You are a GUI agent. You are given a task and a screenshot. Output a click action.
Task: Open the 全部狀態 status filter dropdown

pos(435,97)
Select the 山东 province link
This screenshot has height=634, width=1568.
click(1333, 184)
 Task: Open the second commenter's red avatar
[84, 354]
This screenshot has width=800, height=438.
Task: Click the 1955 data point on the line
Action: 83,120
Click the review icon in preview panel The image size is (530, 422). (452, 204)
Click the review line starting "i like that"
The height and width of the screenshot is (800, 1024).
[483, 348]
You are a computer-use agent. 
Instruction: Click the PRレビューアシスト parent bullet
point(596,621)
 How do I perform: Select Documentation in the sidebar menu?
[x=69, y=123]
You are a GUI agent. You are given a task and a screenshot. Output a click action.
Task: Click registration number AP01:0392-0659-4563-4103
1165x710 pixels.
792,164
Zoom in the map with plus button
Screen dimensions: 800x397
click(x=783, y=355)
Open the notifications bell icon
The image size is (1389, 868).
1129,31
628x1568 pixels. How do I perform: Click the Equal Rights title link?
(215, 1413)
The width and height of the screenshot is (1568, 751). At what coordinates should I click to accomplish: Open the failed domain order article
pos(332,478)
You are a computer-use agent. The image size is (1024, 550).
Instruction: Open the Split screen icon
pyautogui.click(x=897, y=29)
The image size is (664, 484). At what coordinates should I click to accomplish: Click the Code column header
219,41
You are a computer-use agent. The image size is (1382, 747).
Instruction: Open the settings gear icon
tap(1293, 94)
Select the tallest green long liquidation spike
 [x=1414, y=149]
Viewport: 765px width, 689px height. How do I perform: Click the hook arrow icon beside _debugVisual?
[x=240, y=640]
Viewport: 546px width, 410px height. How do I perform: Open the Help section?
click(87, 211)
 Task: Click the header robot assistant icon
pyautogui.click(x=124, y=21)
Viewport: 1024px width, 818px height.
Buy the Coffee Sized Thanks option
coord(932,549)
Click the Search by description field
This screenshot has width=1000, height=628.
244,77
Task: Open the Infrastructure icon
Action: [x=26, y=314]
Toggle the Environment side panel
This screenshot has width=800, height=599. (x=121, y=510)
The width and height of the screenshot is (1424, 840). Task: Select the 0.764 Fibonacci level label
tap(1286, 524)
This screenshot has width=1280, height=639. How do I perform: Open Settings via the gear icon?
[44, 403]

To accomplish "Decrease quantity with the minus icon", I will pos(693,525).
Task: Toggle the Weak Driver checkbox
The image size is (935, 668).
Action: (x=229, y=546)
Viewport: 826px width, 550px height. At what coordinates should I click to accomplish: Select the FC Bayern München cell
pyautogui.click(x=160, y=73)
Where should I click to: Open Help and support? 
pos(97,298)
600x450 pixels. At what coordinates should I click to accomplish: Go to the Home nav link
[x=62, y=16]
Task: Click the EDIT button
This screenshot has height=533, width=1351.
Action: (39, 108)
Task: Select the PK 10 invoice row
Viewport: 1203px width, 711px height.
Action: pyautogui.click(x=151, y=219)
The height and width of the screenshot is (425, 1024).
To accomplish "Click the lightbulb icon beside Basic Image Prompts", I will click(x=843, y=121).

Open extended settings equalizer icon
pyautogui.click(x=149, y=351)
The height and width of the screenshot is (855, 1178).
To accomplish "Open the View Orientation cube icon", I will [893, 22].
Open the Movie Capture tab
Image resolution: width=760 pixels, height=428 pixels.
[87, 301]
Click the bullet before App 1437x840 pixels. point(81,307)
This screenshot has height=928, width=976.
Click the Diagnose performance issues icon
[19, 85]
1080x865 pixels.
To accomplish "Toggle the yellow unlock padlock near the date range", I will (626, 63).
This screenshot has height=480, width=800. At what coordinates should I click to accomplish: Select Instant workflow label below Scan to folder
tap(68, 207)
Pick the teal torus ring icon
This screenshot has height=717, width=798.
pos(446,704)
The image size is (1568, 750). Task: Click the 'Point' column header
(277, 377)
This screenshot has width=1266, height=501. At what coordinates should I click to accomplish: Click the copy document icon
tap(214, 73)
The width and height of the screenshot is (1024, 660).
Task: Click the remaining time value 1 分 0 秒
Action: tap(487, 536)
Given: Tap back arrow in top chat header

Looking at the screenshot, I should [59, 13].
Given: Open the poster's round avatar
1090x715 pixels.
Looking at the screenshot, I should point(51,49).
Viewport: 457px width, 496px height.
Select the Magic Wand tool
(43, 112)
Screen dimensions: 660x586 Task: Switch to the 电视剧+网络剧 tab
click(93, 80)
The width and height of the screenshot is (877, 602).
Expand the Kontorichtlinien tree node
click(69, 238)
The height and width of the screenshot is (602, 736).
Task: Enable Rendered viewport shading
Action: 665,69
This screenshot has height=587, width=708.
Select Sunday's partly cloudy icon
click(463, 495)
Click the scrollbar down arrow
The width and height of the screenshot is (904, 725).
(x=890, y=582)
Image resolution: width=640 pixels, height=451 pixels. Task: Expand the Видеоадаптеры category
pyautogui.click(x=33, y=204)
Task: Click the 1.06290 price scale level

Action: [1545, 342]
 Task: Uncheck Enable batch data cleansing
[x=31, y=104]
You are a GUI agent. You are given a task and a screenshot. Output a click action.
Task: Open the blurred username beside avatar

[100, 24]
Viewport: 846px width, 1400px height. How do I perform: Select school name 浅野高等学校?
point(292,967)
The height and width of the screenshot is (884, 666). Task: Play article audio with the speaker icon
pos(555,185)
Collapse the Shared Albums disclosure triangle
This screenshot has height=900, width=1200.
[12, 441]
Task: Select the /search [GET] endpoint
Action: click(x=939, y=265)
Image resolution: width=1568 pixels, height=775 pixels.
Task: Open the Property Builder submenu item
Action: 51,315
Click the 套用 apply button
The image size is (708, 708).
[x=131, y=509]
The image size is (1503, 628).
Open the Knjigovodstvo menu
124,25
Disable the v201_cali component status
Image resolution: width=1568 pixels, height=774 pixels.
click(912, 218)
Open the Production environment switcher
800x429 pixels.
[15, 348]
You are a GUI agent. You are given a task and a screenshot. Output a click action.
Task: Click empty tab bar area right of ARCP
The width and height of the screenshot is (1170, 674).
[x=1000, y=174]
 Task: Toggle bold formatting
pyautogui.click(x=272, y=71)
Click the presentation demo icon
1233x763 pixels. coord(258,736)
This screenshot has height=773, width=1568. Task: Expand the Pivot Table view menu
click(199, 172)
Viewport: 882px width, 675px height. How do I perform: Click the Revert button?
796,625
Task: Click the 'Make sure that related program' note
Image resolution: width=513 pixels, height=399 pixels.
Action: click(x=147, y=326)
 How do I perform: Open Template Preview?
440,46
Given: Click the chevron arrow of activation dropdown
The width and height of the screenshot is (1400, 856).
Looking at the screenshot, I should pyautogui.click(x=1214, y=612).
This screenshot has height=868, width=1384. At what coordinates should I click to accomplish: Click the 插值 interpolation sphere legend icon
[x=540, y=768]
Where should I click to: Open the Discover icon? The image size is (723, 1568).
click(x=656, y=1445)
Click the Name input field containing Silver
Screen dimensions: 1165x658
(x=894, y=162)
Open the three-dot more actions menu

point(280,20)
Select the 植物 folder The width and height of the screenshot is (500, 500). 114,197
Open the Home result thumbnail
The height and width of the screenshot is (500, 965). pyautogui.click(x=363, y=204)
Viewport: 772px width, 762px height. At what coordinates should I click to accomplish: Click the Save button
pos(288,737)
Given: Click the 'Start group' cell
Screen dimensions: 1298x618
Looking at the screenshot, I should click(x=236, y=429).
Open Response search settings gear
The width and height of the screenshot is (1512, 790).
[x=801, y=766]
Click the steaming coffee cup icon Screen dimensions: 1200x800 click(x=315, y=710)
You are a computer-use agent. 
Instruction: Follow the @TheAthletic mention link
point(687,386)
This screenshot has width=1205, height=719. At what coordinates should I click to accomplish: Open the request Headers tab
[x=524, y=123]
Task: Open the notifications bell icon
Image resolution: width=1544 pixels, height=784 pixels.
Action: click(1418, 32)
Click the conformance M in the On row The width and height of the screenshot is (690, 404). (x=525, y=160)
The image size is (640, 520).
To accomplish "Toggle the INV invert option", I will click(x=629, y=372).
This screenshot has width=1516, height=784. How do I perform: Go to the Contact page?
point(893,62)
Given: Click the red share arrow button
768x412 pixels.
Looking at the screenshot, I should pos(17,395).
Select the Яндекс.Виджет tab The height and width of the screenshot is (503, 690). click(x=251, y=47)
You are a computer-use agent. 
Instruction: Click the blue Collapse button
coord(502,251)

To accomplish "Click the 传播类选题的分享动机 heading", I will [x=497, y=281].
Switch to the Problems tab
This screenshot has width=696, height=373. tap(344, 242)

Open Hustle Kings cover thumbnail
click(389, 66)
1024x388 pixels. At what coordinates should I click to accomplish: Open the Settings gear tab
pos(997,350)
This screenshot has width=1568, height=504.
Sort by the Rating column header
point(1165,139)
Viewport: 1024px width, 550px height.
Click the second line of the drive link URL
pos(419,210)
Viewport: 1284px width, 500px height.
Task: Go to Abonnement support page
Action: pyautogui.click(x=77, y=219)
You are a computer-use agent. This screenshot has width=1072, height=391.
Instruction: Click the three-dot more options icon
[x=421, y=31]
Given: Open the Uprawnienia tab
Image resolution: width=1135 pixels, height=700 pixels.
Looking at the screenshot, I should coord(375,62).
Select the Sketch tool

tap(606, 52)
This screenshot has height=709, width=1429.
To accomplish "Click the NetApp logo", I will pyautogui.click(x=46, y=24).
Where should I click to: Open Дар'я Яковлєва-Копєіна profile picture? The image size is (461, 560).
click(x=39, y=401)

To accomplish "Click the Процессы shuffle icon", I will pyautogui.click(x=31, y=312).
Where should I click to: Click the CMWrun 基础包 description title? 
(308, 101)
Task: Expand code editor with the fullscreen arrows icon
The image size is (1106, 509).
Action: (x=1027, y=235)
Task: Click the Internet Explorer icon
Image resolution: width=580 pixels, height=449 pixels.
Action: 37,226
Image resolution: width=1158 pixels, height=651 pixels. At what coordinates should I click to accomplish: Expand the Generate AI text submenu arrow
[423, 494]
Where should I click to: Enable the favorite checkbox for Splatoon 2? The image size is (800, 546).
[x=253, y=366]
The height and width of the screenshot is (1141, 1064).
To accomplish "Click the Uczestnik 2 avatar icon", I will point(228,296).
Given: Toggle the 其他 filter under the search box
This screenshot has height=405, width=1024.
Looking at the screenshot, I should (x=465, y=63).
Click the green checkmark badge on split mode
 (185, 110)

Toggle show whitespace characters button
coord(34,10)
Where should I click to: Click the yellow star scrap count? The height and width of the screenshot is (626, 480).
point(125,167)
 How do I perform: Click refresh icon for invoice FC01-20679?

━━━

WHAT YOU WILL DO: Return, unchanged, the run of lines above that opens with the line containing "Click the Name input field containing Silver" and closes with the line containing "Select the 植物". Include both.

RESPONSE:
Click the Name input field containing Silver
Screen dimensions: 1165x658
(x=894, y=162)
Open the three-dot more actions menu

point(280,20)
Select the 植物 folder The width and height of the screenshot is (500, 500). 114,197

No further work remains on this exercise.